Penn Engineering to Develop Intelligent, Adaptive and Resilient Robot Teams with $27 Million Army Research Lab Grant

Penn Engineering to Develop Intelligent, Adaptive and Resilient Robot Teams with $27 Million Army Research Lab Grant

Flying robots, like this one developed in Penn Engineering’s GRASP lab, have onboard sensors and the computational ability to collectively plan their behaviors with teammates. Research under the DCIST program will enable them to work alongside humans and different kinds of robots, as well as to adapt to changing, potentially dangerous environments.

The United States Army Research Laboratory has awarded the University of Pennsylvania’s School of Engineering and Applied Science a five-year, $27 million grant to develop new methods of creating autonomous, intelligent, and resilient teams of robots.

These teams, consisting of multiple different types of robots and sensors with varying abilities, are designed to assist humans in a wide range of missions in dynamically changing, harsh and contested environments. These include search and rescue of hostages, information gathering after terrorist attacks or natural disasters, and humanitarian missions.

The award is part of ARL’s Distributed and Collaborative Intelligent Systems and Technology (DCIST) Collaborative Research Alliance. Penn Engineering will lead this alliance in collaboration with the Army Research Laboratory, Massachusetts Institute of Technology’s Aeronautics and Astronautics Department, and Georgia Institute of Technology. The consortium also includes faculty from University of California San Diego, University of California Berkeley and University of Southern California.

DCIST involves imbuing teams of heterogeneous robots and sensors with the intelligence to learn and adapt to different settings and perform new tasks along with humans. Key to this vision is building resilience to disruption.

Flying robots, like this one developed in Penn Engineering’s GRASP lab, have onboard sensors and the computational ability to collectively plan their behaviors with teammates. Research under the DCIST program will enable them to work alongside humans and different kinds of robots, as well as to adapt to changing, potentially dangerous environments.

Teams of robots and human first responders might eventually be used to survey a disaster site for victims, but unpredictable environments and ongoing hazards could damage or destroy some of the robots, or disrupt communications between them. If each robot were just preprogrammed and given specific instructions, that could lead to gaps in their search. But if the team were able to reconfigure itself in response to damage, the remaining robots could collaboratively decide how to reorganize and work with human partners to complete the mission.

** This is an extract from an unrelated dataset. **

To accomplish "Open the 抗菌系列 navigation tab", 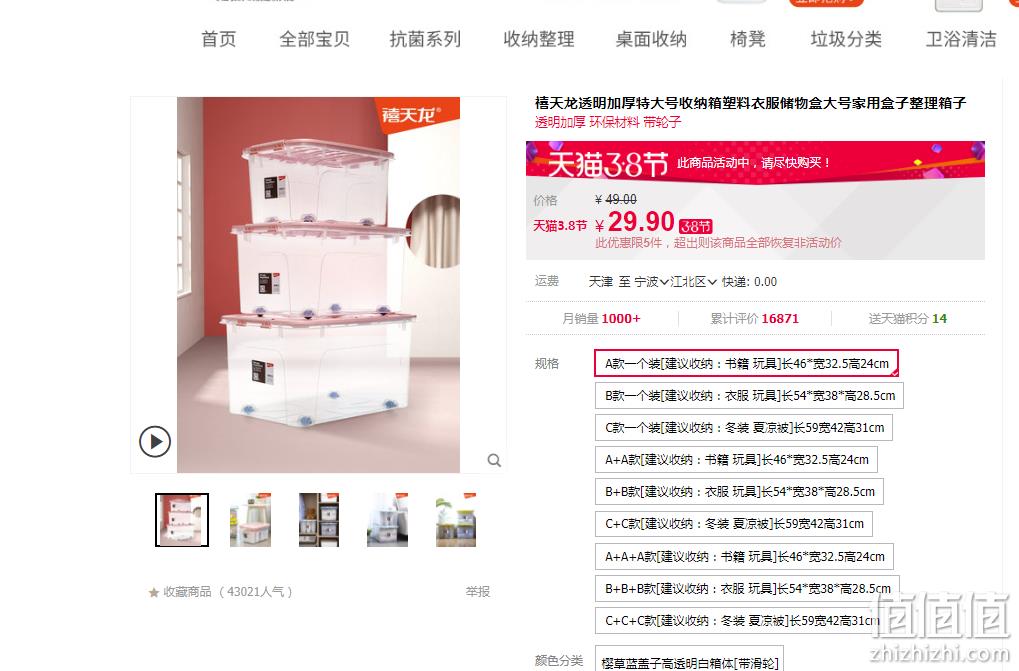I will (425, 39).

“We want to have teams of robots that know how to work together, but can figure out how to keep working even if some of their teammates crash or fail, if GPS signal is unavailable, or if cloud services are disrupted,” said Vijay Kumar, Engineering’s Nemirovsky Family Dean and director for the DCIST program. “This means designing networks with loose, flexible connections that can change on the fly. That way, a single event can’t bring down the entire network. More importantly, we want them to learn to perform tasks they may have never performed and work alongside humans that they may never have worked with.”

The three important research focus areas are distributed intelligence and learning; creating a cohesive team of autonomous robots, sensors, computational resources and human experts; and building resiliency in group behaviors.

With multiple types of assets collectively assessing a complex, continuously changing scenario and determining how best to assign their individual skills to a broadly defined problem, such human-robot teams of the future would be ideal first-responders to dangerous situations.

“The technology we’re working will better allow humans to respond by projecting their intelligence without directly coming in harm’s way,” Kumar said.

Other Penn faculty and staff involved in the research include Alejandro Ribeiro, associate professor in the Department of Electrical and Systems Engineering, Ani Hsieh, research associate professor in the Department of Mechanical Engineering and Applied Mechanics, George Pappas, Joseph Moore Professor in the departments of Electrical and Systems Engineering, Computer and Information Science, and Mechanical Engineering and Applied Mechanics, Kostas Daniilidis, Ruth Yalom Stone Professor in the Department of Computer and Information Science, Camillo Taylor, Professor in the Department of Computer and Guiseppe Loianno, a Research Scientist in the GRASP Laboratory.